Developer, Programmer, Engineer - Decoding the Titles in the Coding World
I have written code for a couple of decades now and have been called a lot of things during that time. As a person who writes code, it is important to choose a title that describes what you do. There are quite a few to choose from.
Hacker or Coder
When I didn’t have to write code at my day job and somehow made money off of the code I wrote on the side, I considered myself a hacker or coder. I had a day job, and I made more money part-time than I did at my full-time job.
I didn’t answer to clients or bosses. I sold software, and I used software to promote other people’s products. I wrote it all. It worked. And I didn’t care what other people called me. The numbers spoke for themselves.
I also had a chip on my shoulder. I had something to prove. I called myself a “hacker”, but have since toned down to “coder” in the title of my blog.
Programmer
“Hacker” was my persona when the internet still made noise when you connected to it. When I talked to people in real life, I used the “want to be” term, “programmer”, as in “I wanted to be a programmer.”
I had moved in with friends that were going to college and my plan was to turn this want into a reality. I was going to go to school and become a programmer. But I spent too much time on the internet building things and never got around to it.
So I never really called myself a programmer except to people who I figured would have no clue what I did. Hacker had bad connotations. And there weren’t many other terms at the time that really explained what I did. I hadn’t heard “software engineer” yet. Sometimes, I just resorted to “I write software.”
Webmaster
This was my title at my first coding job. At that job, it meant “person that handles anything computer or internet related”. I wrote code. I managed online advertising. I did SEO. I fixed printers. When we were busy, I helped ship orders.
But the pay fit the title and not the work I did, so when a head hunter found me, I left.
Developer
The title “developer” was my favorite for a while. My official title was “app developer”. I was proud of that for a while. I wrote code in PHP and JavaScript and put the app developer title on my LinkedIn page. It took a few months to realize why recruiters were contacting me about mobile development jobs.
I was also a “UI developer” once, writing SQL and doing DevOps for the first 18 months before writing React code on the frontend.
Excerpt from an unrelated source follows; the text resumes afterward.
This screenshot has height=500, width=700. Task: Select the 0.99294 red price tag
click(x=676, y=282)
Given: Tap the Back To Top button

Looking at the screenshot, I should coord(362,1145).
Still not an official “UI developer”.
The “developer” title’s confusing. It needs modifiers like “UI” and “app” even when they are wrong, because why would a real estate developer stare at a screen all day.
Software Engineer
When I saw this term, I knew it was a winner. It has software in the name which got past the vagaries of “developer”. It also replaced “programmer” which still held the “want to be” label for me.
Calling yourself a “software engineer” pisses off people that went to engineering schools if you forget the “software” part. Look it up. Even the Atlantic has an opinion. And I think that is just peachy because the internet is serious business.
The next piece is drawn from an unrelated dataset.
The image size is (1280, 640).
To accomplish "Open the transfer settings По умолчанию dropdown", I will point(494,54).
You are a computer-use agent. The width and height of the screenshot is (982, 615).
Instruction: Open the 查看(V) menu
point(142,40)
Software engineers also have grades. I don’t know who came up with the I, II, III, and various other number grades, but they have the wrong idea. Way too specific. We are not in elementary school here. I have turned down jobs because they had a number in the job title.
Now I can dig the Junior, Mid, and Senior grades. I know exactly where I stand and who my minions are. Who knows how the numbers work? Are they in ascending order or descending order? Do they translate to other jobs? Could I hope one day to become a level 8 operating thetan?
Data Scientist
This another is another awesome title. I rank it up there with rocket scientist and brain surgeon. It is a great way of getting the point across that you are smarter than everyone else, even though you can get a certificate that says you are one in a few months.
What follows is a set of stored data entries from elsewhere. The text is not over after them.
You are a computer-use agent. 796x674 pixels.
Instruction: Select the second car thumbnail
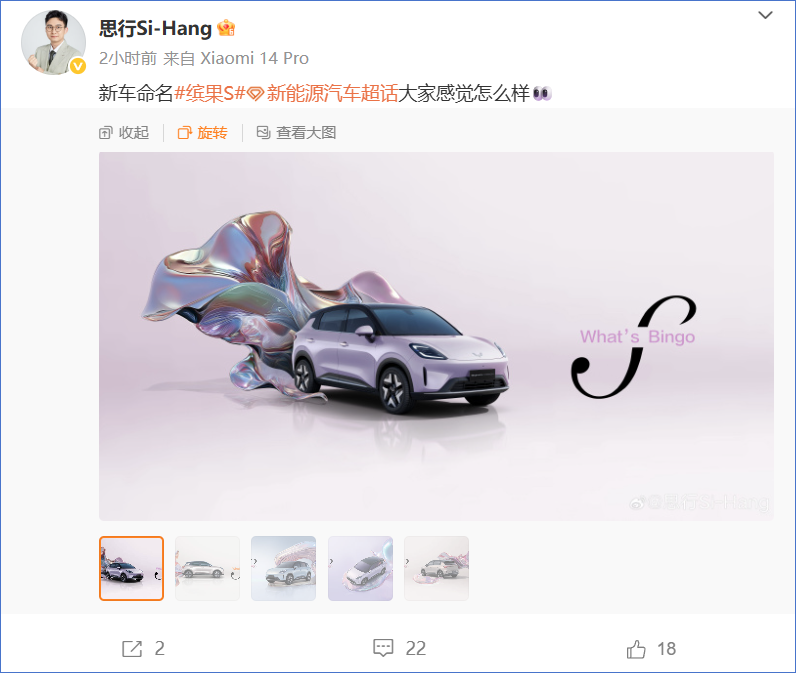207,568
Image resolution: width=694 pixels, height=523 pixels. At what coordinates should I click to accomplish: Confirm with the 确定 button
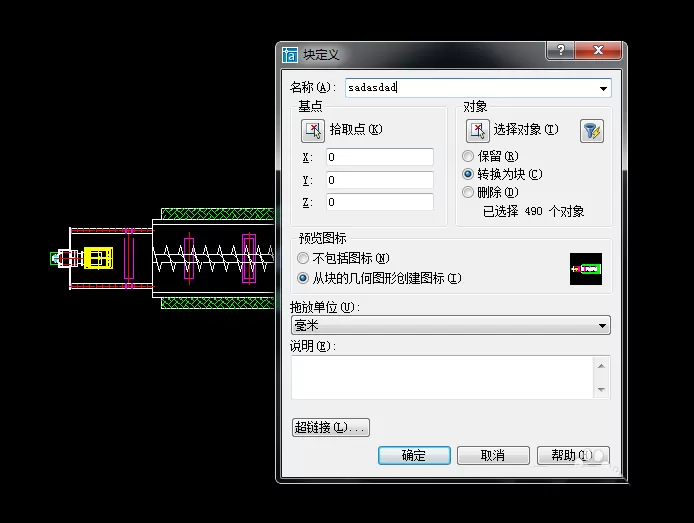tap(414, 455)
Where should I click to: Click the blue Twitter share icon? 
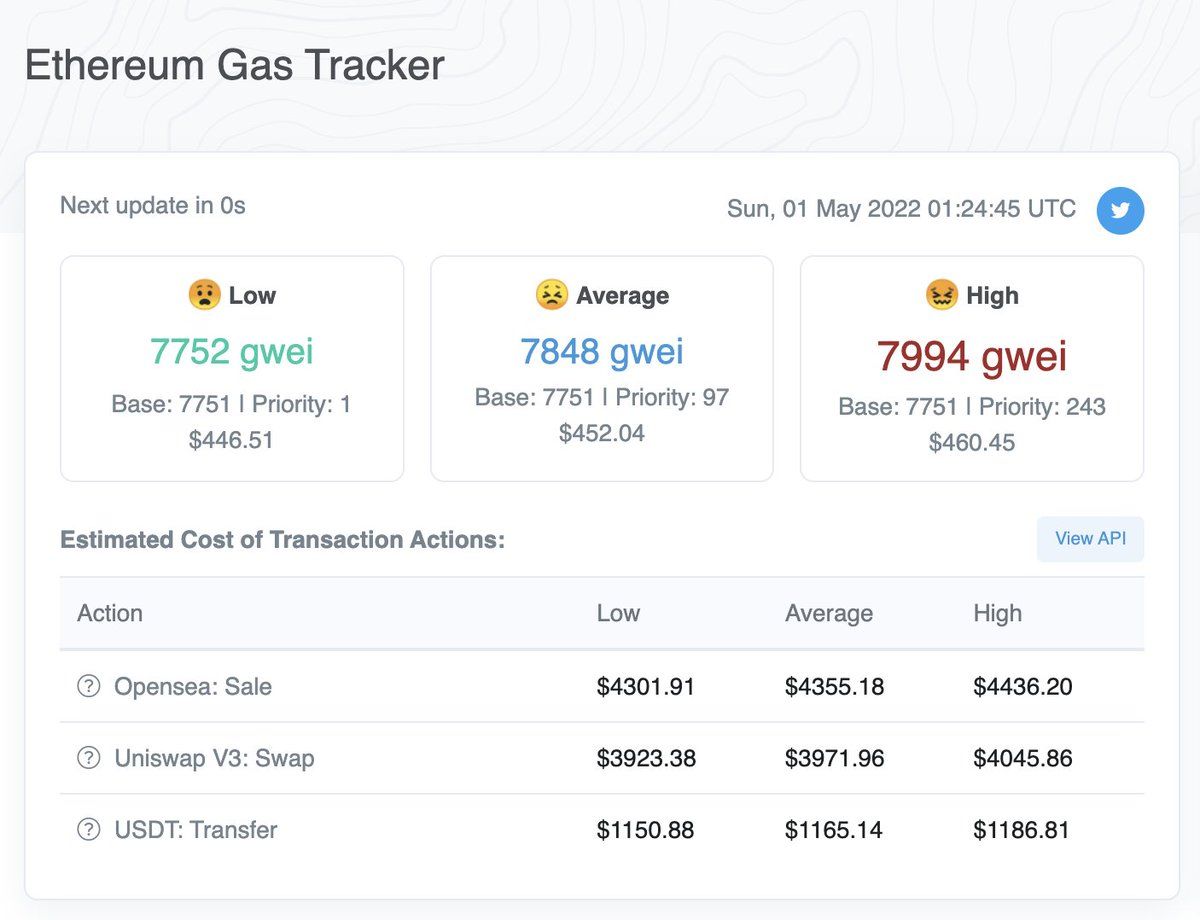[x=1120, y=210]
There was a time I considered getting one of those certificates. It was a new title, every company wanted one, and there weren’t many around. The data scientist that worked on my team full-time also had another full-time data science job. Both employers knew this and didn’t care. They would rather pay for half a data scientist than not have one.
Architect
I had management jobs before I had a programming job, and I see management as a step backward. So I think the architect title is what I want in the future. But sometimes I am not so sure.
In my mind, an architect looks at the big picture. He sees how all the pieces fit together. He experiments with new technologies and sets the direction for the software that the engineers will build.
But sometimes an architect is a manager. Some architects I ran into seemed more like product reps. And many spent more time making small talk in meetings than I am comfortable with.
I was excited the first time I got the architect title on a project. I was also the only software engineer on the project. So I hustled and got the project out the door because I was the “architect”. And it didn’t work the second time.
Conclusion
Call yourself what you want, whatever fits you now. I used to explain what I do to other people. I was proud of it. But most people don’t really know what you do anyway, including those “real” engineers. And most employers just want to know you can get the job done, so take a UI developer job and write SQL.